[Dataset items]
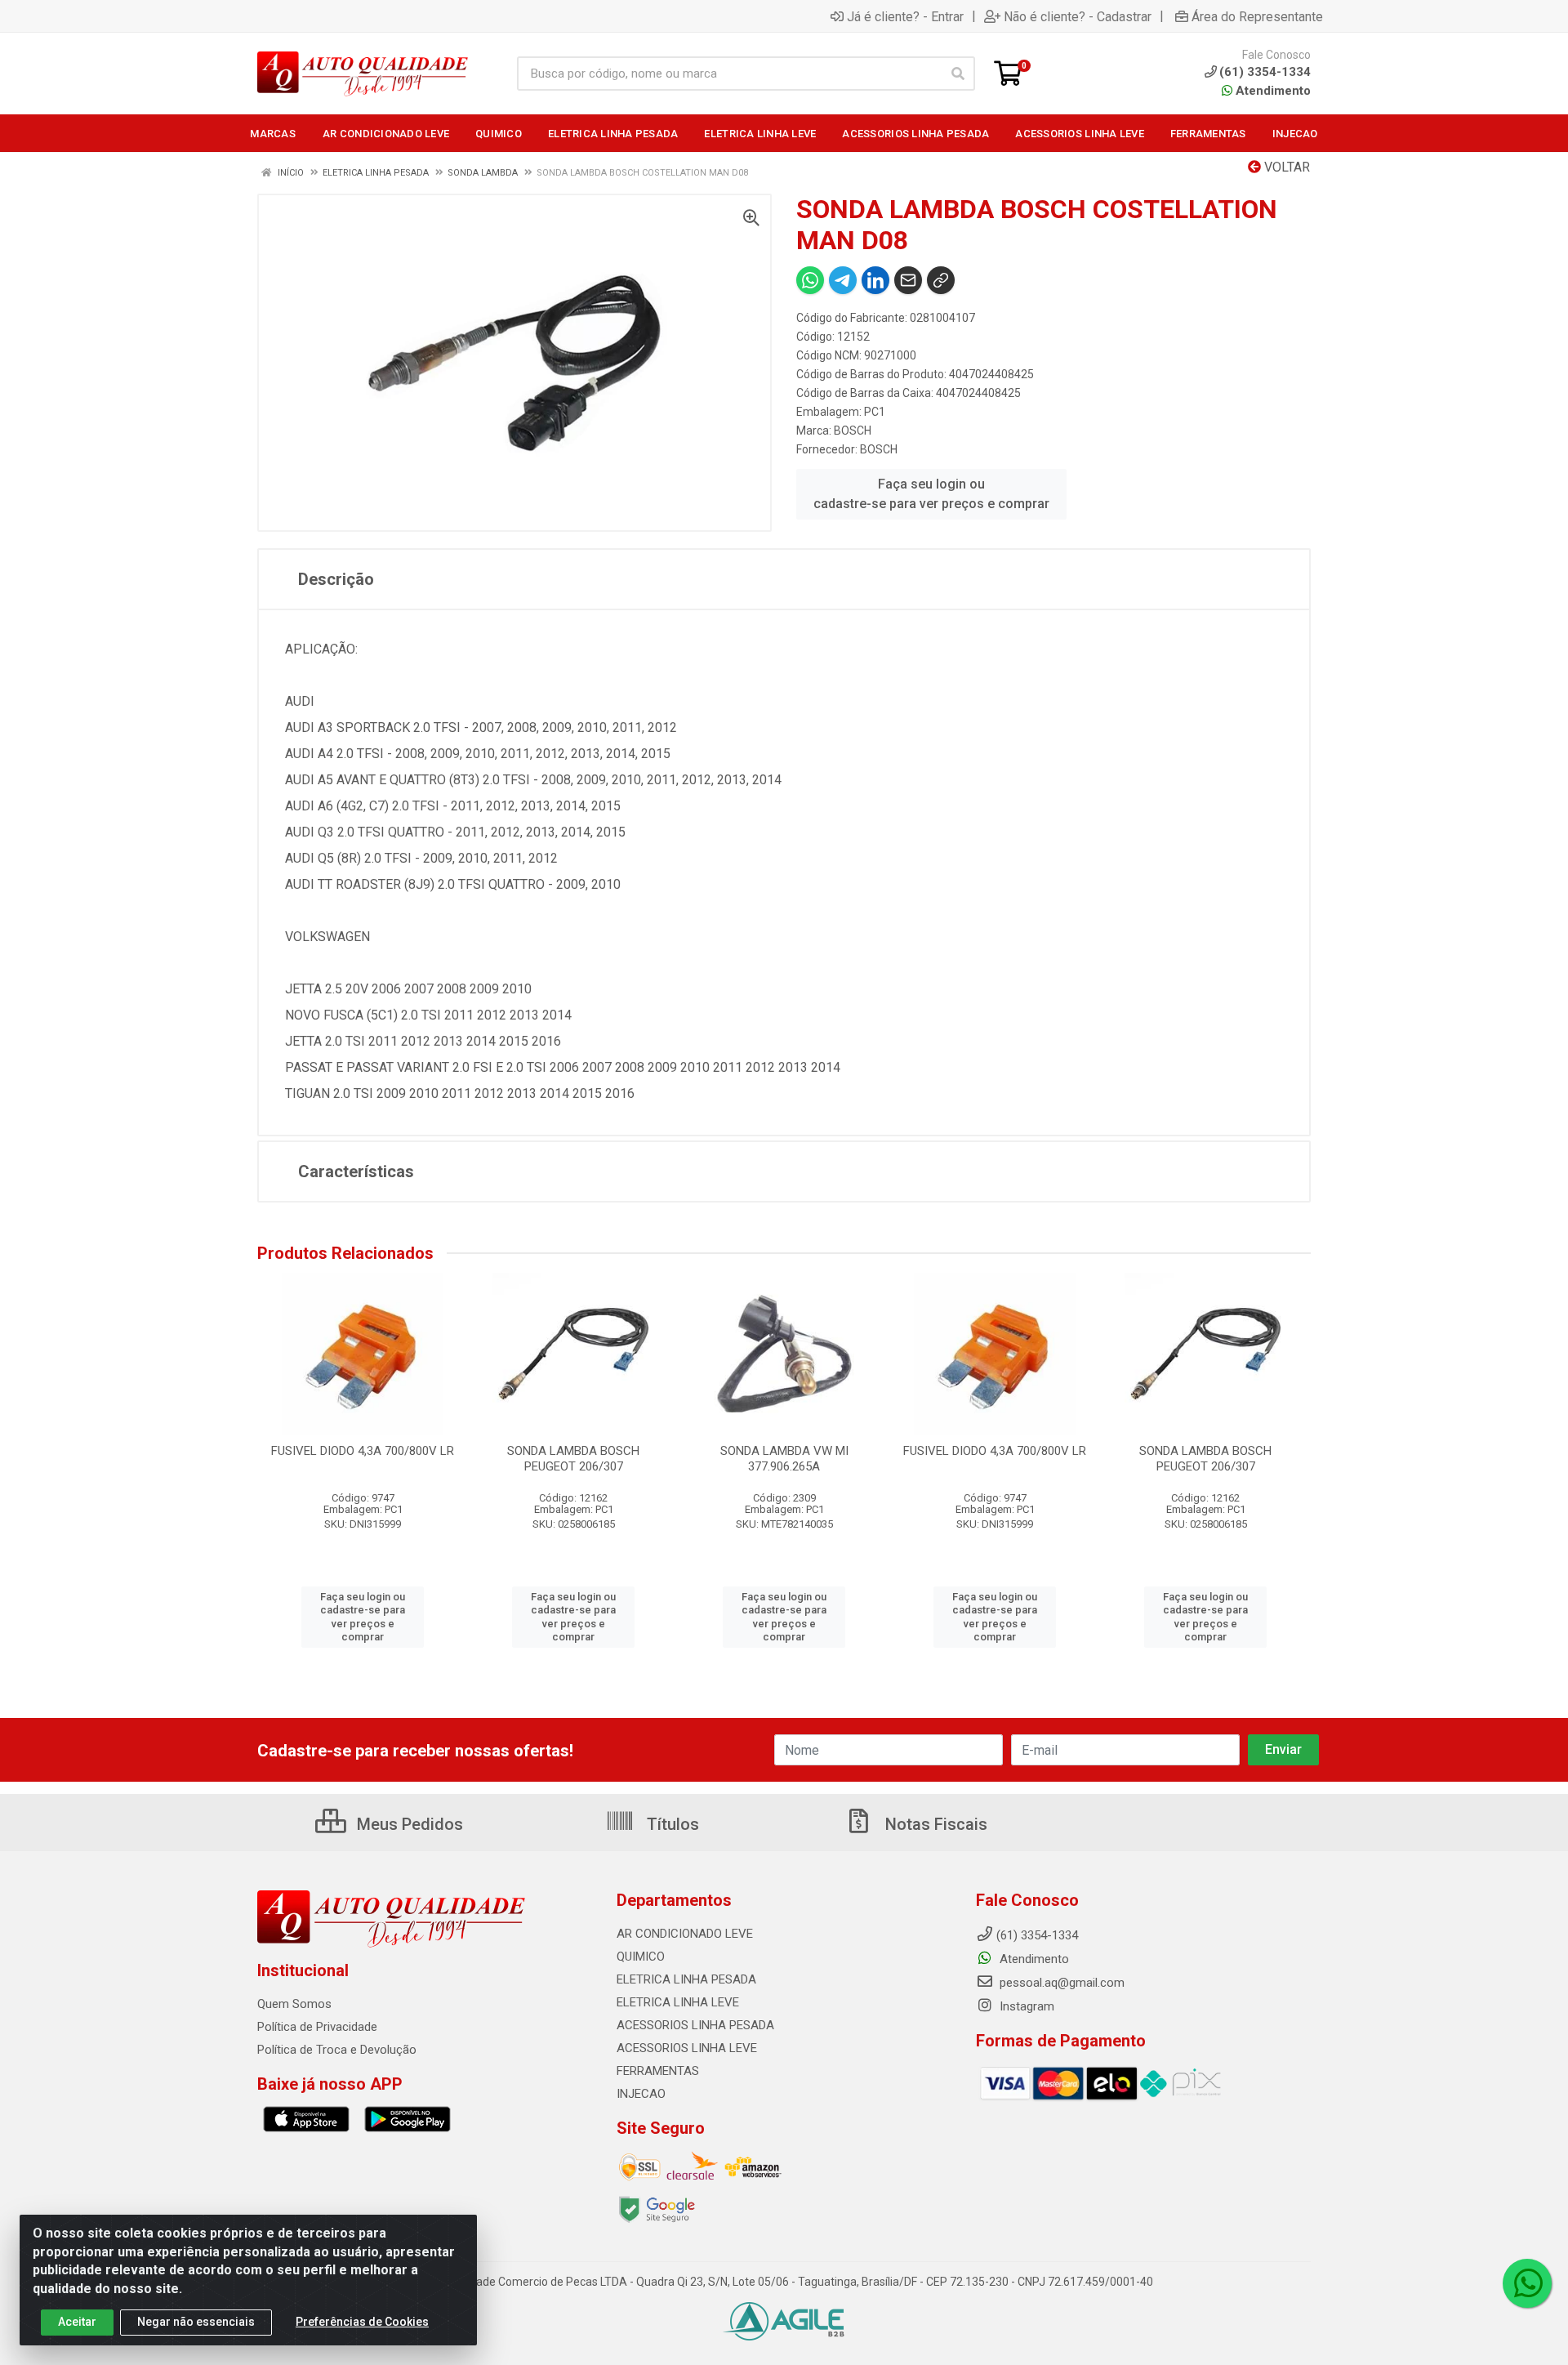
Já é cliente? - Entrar (905, 16)
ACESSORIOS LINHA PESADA (695, 2025)
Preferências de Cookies (362, 2321)
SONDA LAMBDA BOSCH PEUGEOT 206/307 (573, 1459)
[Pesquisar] (958, 73)
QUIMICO (641, 1956)
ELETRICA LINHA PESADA (686, 1979)
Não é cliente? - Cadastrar (1078, 16)
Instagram (1025, 2006)
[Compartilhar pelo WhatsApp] (810, 280)
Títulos (671, 1824)
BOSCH (852, 430)
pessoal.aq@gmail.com (1060, 1982)
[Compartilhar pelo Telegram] (843, 280)
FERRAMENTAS (658, 2071)
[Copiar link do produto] (941, 280)
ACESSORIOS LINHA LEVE (687, 2048)
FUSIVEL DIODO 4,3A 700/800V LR (362, 1451)
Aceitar (77, 2321)
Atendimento (1271, 90)
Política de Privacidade (317, 2026)
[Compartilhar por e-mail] (908, 280)
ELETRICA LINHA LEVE (678, 2002)
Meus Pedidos (408, 1824)
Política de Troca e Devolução (336, 2049)
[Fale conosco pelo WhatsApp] (1527, 2283)
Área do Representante (1257, 16)
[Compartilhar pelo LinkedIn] (875, 280)
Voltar (1285, 167)
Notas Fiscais (934, 1824)
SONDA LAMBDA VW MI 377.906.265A (784, 1459)
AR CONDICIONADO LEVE (685, 1933)
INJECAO (641, 2093)
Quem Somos (294, 2004)
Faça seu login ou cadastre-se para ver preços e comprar (931, 493)
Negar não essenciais (196, 2321)
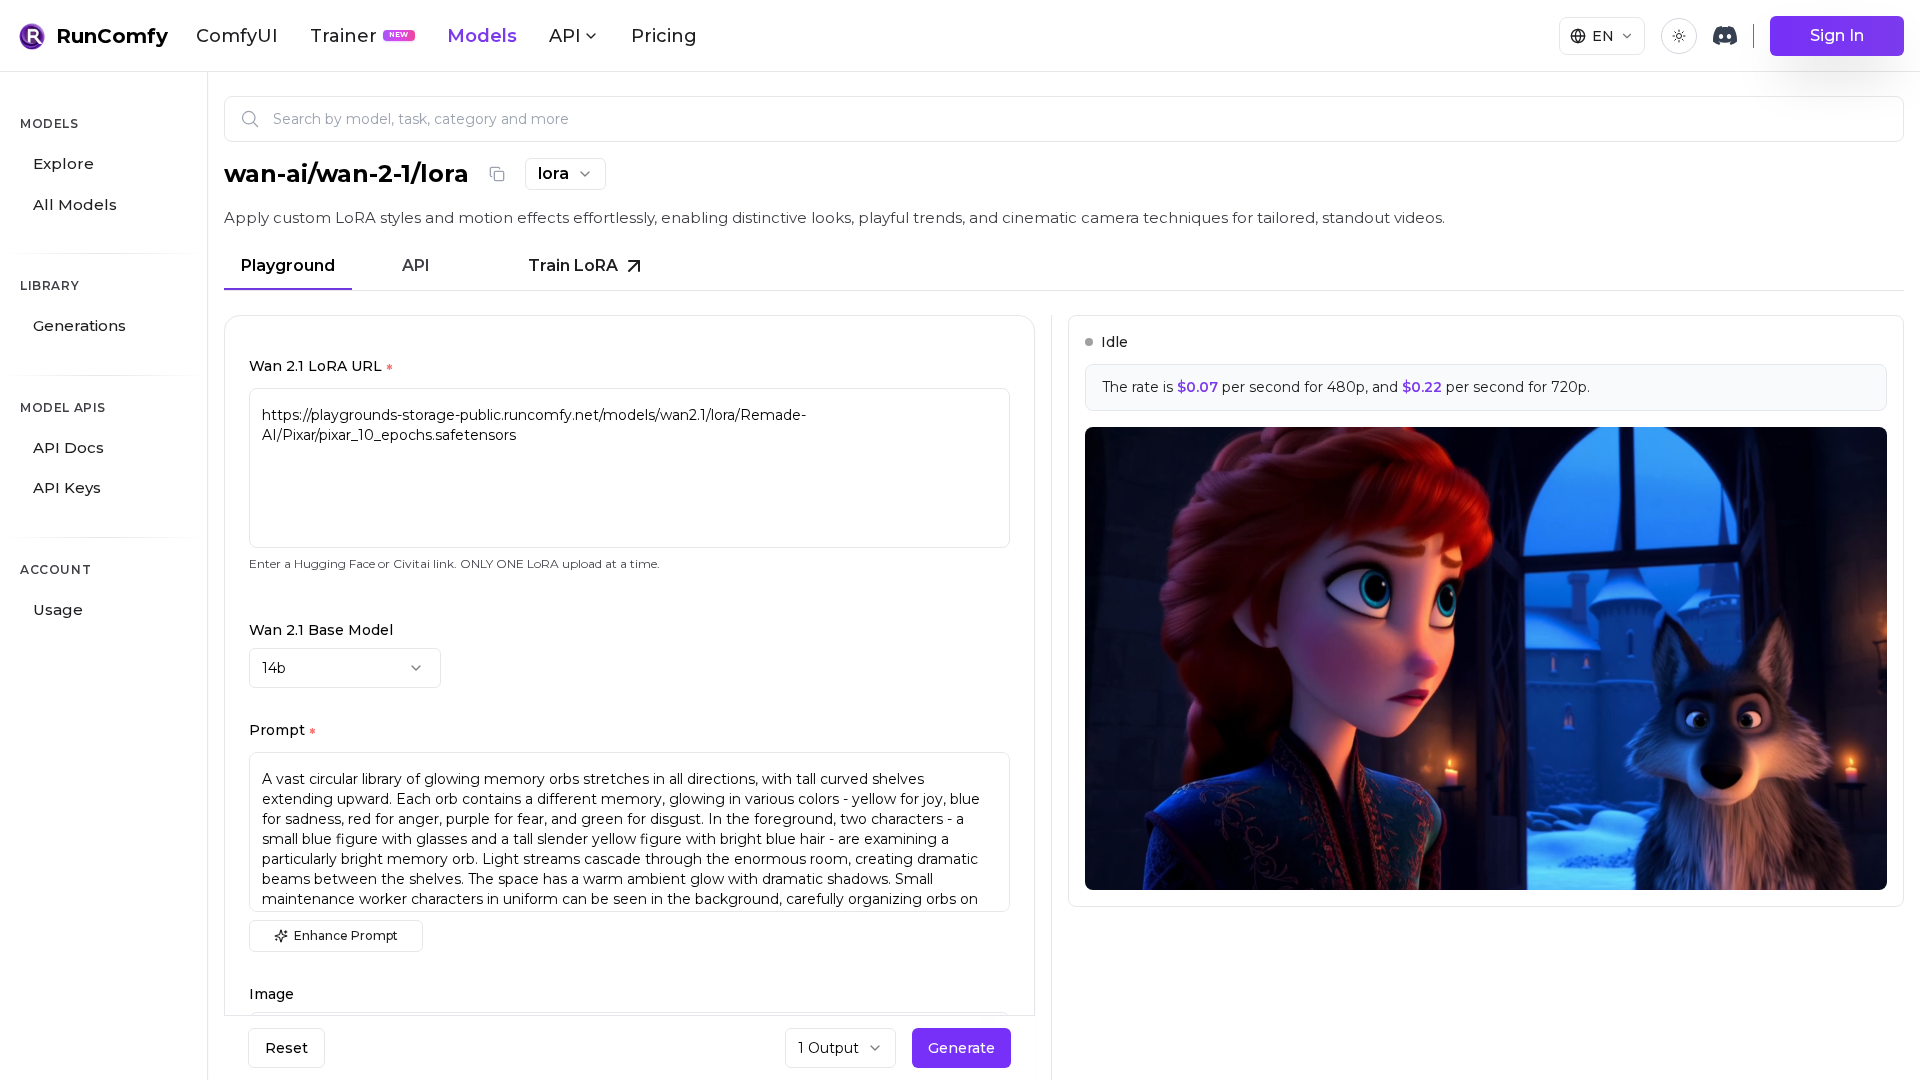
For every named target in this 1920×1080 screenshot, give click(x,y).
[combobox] (565, 174)
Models (482, 36)
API (416, 265)
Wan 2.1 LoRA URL (320, 368)
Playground (288, 265)
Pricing (664, 36)
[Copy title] (497, 174)
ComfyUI (237, 36)
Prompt (282, 732)
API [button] (565, 36)
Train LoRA (573, 265)
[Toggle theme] (1679, 36)
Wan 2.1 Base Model (321, 630)
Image (271, 994)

### TASK TO COMPLETE:
The answer must consist of each line from the data that includes the string "WhatsApp".

### ANSWER BOX:
[Compartilhar pelo WhatsApp] (810, 280)
[Fale conosco pelo WhatsApp] (1527, 2283)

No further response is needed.